Written task 1 — Can you retype the part of the LightSwitch data-access excerpt from "Data source classes" to "of generated classes." with no changes?

Data source classes are grouped into their top-level class, called DataWorkspace
. You may think of this class as the entry point for all data access operations, which acts as a container for data sources class Why this is important is explained in a minute. Actually, LightSwitch also creates another class called Application
, which provides access to other objects in the application, such as information on the current user and on the application details but which is not strictly related to data access. Figure 11.1 shows the hierarchy of generated classes.
In Figure 11.1, you can see how data sources classes contain another element, represented by a rectangle called Queries. The reason is that each data source class exposes methods for retrieving a specified data set. For example, they expose methods that run custom queries that you created via the Query Designer. If you think of the Invoice Management application, this means that the ApplicationData
class exposes a method called MostActiveCustomers
, another method called SortedCustomersQuery
, and so on. In addition, each data source class exposes two methods that return a single instance of one entity. The first method is EntitySetName_Single
(where EntitySetName
is the name of the entity set, such as Customers_Single
), and the second one is EntitySetName_SingleOrDefault
. Both methods require an argument representing the identity field in the table and behave the same way. The difference is that Single
throws an exception if no entity matches the specified Id
, whereas SingleOrDefault
returns a null value if no entity matches the Id
. Finally, data sources expose _All
methods, which return the whole entity set. For instance, Customers_All
returns the whole list of customers from the Customers
table.

Written task 2 — Can you echo back, unchanged, the records below from the line with "1568x412 pixels." to the line with "pyautogui.click(x=350, y=73)", both of those lines included?

Entries on locating words and elements —
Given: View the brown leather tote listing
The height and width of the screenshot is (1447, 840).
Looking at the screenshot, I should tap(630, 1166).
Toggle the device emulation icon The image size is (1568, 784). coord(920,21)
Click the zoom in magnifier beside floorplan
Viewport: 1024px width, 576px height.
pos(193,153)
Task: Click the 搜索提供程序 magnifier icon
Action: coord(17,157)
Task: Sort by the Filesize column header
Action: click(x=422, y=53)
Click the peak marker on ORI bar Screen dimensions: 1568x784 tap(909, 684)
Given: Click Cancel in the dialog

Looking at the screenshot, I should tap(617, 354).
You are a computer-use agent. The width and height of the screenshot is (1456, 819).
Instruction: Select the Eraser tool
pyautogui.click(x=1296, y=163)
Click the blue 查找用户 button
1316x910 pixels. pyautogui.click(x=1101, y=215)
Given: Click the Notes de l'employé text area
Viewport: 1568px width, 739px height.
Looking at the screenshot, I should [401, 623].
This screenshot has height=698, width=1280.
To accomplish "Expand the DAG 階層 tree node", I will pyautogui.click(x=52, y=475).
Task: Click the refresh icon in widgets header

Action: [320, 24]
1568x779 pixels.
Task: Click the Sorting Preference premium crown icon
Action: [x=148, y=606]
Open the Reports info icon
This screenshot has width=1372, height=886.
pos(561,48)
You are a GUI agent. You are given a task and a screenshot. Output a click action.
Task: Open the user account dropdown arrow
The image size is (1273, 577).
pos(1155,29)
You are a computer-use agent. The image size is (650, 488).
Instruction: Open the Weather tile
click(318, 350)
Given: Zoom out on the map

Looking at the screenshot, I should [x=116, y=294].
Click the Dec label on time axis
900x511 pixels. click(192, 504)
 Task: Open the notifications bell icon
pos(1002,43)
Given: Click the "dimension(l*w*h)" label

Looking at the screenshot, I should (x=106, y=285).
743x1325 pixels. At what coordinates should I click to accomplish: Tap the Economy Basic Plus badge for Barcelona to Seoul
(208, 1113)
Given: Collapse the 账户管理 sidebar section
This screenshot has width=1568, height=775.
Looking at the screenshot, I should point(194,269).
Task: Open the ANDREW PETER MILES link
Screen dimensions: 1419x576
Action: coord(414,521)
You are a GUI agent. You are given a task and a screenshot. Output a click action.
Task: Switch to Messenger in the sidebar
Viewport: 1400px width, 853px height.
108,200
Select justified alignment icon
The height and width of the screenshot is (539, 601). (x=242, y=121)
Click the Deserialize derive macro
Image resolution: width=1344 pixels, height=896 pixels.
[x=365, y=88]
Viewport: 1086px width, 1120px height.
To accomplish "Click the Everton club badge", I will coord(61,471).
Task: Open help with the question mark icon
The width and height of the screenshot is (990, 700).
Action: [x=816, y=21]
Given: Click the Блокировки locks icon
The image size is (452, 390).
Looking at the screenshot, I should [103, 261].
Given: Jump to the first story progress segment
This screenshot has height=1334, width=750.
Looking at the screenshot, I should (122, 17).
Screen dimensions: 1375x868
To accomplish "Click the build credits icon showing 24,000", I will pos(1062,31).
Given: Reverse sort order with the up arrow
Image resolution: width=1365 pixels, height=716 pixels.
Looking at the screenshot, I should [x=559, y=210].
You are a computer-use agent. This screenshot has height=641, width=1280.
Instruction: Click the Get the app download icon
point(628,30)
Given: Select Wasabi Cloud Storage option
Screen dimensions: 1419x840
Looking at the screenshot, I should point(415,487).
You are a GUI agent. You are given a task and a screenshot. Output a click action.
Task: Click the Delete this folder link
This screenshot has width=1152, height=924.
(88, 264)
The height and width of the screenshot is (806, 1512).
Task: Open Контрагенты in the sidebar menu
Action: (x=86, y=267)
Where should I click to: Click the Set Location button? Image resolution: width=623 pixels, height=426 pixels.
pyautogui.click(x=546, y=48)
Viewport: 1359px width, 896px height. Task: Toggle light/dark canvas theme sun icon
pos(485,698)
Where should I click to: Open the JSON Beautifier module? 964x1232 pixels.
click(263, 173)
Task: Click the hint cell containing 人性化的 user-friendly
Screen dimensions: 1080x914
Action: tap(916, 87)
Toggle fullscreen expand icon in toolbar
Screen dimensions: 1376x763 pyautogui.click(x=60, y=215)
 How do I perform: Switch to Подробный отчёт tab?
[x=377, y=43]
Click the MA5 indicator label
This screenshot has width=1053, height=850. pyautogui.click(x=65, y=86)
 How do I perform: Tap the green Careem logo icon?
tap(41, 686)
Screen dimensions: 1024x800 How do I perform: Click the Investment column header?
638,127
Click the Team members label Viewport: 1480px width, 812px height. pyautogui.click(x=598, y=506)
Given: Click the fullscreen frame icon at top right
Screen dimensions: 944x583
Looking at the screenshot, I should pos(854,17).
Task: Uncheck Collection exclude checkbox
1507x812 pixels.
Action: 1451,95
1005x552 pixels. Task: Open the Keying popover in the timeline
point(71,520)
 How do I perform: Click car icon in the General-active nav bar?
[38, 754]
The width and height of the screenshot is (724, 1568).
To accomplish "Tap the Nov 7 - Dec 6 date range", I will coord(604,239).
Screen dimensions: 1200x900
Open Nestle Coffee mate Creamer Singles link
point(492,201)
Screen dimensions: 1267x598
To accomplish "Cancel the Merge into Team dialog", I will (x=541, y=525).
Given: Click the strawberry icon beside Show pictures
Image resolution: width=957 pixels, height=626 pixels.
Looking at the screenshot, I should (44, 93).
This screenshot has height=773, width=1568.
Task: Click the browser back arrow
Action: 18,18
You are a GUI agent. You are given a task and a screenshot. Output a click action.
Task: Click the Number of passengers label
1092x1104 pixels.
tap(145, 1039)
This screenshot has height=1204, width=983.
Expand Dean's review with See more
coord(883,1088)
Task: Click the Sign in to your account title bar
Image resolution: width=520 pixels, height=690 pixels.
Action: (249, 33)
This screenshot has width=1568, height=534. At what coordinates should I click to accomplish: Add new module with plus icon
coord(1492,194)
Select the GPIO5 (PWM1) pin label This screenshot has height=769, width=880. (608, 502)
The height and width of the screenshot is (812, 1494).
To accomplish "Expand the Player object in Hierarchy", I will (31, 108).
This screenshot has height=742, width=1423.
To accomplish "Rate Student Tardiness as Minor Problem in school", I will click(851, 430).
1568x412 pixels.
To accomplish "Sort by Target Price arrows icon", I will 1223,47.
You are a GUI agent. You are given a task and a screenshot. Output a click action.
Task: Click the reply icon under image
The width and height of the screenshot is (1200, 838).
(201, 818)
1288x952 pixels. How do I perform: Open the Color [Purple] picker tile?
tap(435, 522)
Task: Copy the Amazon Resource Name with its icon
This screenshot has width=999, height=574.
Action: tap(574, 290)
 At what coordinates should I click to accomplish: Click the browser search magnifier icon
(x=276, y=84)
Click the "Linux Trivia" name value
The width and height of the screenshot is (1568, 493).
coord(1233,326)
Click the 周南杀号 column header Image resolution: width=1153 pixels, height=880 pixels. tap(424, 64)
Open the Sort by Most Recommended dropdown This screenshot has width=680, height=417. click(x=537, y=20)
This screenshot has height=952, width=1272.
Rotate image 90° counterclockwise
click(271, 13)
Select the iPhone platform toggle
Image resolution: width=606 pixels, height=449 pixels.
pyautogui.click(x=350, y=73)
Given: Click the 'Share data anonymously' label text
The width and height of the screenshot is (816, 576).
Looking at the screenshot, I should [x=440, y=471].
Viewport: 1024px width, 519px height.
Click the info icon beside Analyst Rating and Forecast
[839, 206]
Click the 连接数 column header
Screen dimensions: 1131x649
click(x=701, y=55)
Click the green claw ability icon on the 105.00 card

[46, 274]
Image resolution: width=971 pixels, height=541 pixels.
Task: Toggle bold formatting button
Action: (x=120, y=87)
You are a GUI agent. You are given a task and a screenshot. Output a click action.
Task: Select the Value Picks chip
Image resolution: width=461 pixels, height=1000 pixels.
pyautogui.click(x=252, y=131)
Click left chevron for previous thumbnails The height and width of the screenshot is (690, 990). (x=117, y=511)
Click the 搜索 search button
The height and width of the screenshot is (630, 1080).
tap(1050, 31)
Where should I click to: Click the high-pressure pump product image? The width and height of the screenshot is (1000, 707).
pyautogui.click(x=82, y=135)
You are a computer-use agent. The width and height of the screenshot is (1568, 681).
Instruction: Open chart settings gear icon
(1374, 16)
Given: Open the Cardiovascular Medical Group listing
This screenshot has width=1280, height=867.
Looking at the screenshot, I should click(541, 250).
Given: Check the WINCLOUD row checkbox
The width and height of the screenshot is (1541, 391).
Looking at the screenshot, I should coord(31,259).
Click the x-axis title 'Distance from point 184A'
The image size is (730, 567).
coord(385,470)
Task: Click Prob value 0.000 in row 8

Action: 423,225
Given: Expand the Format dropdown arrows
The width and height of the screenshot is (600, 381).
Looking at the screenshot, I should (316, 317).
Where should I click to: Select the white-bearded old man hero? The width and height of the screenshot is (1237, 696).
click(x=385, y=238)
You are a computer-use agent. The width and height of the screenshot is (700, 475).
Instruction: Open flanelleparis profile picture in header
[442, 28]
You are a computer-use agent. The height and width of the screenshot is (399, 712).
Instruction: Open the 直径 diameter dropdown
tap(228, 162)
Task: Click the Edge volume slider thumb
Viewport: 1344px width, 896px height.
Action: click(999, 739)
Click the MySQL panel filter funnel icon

Written reply 1 —
Data source classes are grouped into their top-level class, called DataWorkspace
. You may think of this class as the entry point for all data access operations, which acts as a container for data sources class Why this is important is explained in a minute. Actually, LightSwitch also creates another class called Application
, which provides access to other objects in the application, such as information on the current user and on the application details but which is not strictly related to data access. Figure 11.1 shows the hierarchy of generated classes.

Written reply 2 —
1568x412 pixels.
To accomplish "Sort by Target Price arrows icon", I will 1223,47.
You are a GUI agent. You are given a task and a screenshot. Output a click action.
Task: Click the reply icon under image
The width and height of the screenshot is (1200, 838).
(201, 818)
1288x952 pixels. How do I perform: Open the Color [Purple] picker tile?
tap(435, 522)
Task: Copy the Amazon Resource Name with its icon
This screenshot has width=999, height=574.
Action: tap(574, 290)
 At what coordinates should I click to accomplish: Click the browser search magnifier icon
(x=276, y=84)
Click the "Linux Trivia" name value
The width and height of the screenshot is (1568, 493).
coord(1233,326)
Click the 周南杀号 column header Image resolution: width=1153 pixels, height=880 pixels. tap(424, 64)
Open the Sort by Most Recommended dropdown This screenshot has width=680, height=417. click(x=537, y=20)
This screenshot has height=952, width=1272.
Rotate image 90° counterclockwise
click(271, 13)
Select the iPhone platform toggle
Image resolution: width=606 pixels, height=449 pixels.
pyautogui.click(x=350, y=73)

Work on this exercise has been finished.